OP – Avalia que Elmano pode fazer um governo mais à esquerda do que o governo Camilo?

Missias – Elmano é um companheiro muito preparado. Sua militância toda foi com movimentos do campo e da cidade, vivenciou as realidades, como eu vivenciei. Sabe o que é pobreza, passou por muitos cantos onde as pessoas não tinham casa pra morar nem ter o que comer. O Elmano vivenciou isso como advogado que visitou essas populações. Isso conta muito, sua sensibilidade, sua história de vida, sua militância. Acho que vai ser um governo bom, acessível. Vai fazer um governo da esquerda, mas, pelo perfil do Elmano, vai governar para todos os cearenses. E deve ser assim. Ele é governador do Ceará e não deve governar só pros petistas, tem que governar pro povo cearense. Porém, acredito que vai fazer um bom governo, como o governo do Camilo foi um bom governo. Camilo passou por muitas crises grandes e teve muita habilidade, tivemos o problema da segurança, problema da seca, da pandemia, de corte de dinheiro. E fizemos uma boa gestão, não à toa que o povo reconheceu nas urnas dando uma grande votação a ele. Elmano vai fortalecer o que Camilo já vinha fazendo.

OP – Como vai ser a relação do PT com o PDT depois dessas eleições e do rompimento?

Missias – O que tenho acompanhado é que a relação do PT com o PDT tem sido muito boa nos governos Cid, depois no Camilo. Acredito que se não fosse uma coisa mais individual do Ciro Gomes, hoje a governadora seria a Izolda Cela com apoio do PT. Mas a circunstância da eleição nacional contaminou o Ceará, Ciro entendeu que deveria ser o candidato dele e por essa razão o Camilo ficou esperando até o último momento. O Cid e o Ivo Gomes têm tido uma postura muito respeitosa, não agrediram Camilo nem Elmano. Acho que isso demonstrou respeito ao trabalho do Camilo e do Elmano. Não tenho dúvida de que agora, nessa composição para o mandato do Elmano, vamos estar todos na base pra fortalecer o Ceará.
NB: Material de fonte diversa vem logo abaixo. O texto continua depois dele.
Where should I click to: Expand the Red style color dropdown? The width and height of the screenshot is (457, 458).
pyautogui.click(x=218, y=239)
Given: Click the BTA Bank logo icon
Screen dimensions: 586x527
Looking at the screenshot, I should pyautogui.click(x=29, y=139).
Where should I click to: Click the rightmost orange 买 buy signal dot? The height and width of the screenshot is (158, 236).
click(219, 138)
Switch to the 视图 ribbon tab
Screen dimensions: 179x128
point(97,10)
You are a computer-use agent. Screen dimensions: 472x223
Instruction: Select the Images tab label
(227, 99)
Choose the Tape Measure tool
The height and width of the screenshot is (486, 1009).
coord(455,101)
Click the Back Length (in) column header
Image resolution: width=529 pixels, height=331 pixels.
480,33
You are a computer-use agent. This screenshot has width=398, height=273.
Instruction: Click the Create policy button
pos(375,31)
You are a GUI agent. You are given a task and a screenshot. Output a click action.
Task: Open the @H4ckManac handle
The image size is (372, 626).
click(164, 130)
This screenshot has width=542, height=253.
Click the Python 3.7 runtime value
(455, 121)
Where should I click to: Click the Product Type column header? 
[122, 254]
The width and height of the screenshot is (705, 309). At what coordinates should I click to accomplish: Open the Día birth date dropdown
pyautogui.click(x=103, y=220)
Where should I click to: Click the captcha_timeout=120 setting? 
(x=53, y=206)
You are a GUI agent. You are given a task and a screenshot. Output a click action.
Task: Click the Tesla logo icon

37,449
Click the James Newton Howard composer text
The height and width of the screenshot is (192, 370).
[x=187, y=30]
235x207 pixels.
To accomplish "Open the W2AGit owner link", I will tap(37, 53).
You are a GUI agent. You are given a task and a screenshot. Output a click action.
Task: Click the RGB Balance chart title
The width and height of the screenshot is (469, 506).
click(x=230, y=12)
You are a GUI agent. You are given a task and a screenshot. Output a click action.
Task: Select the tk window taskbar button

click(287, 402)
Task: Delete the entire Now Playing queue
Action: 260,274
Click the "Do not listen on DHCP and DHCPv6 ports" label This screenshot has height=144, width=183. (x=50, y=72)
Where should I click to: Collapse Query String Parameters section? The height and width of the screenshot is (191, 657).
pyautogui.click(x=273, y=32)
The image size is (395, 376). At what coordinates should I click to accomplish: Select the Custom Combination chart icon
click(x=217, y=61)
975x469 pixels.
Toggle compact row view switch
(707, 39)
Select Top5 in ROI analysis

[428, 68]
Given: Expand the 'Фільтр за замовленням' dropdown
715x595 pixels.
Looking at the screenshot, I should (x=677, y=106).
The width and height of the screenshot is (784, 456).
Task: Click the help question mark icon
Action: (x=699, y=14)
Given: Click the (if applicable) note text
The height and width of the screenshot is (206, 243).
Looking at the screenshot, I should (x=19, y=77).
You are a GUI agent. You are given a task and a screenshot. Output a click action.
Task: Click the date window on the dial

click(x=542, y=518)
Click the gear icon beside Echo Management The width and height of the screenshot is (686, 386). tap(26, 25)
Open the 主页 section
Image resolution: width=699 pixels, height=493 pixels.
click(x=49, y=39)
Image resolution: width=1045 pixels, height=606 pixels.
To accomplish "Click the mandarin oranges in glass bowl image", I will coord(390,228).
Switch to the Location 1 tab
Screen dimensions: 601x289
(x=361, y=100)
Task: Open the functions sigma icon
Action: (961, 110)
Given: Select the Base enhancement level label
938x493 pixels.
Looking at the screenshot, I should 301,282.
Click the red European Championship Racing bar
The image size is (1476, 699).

OP – Sobre o segundo turno presidencial. Dá pra aumentar a margem de votação de Lula no Ceará e no Nordeste?

Missias – Nós fomos bem e acredito que essa votação vai aumentar. Camilo e Elmano vão assumir a coordenação da campanha no Ceará pra elevar a votação em mais dois pontos ou até mais. Hoje é um papel de todos nós se empenhar nessa campanha. Não é uma campanha fácil, mas todos que são democratas e que defendem que precisamos ter um país mais justo, com menos ódio, menos perseguição, não tenho dúvida de que o lado tem que ser o lado do Lula. O que esse governo tem feito tem trazido muito sofrimento e dor pra muita gente.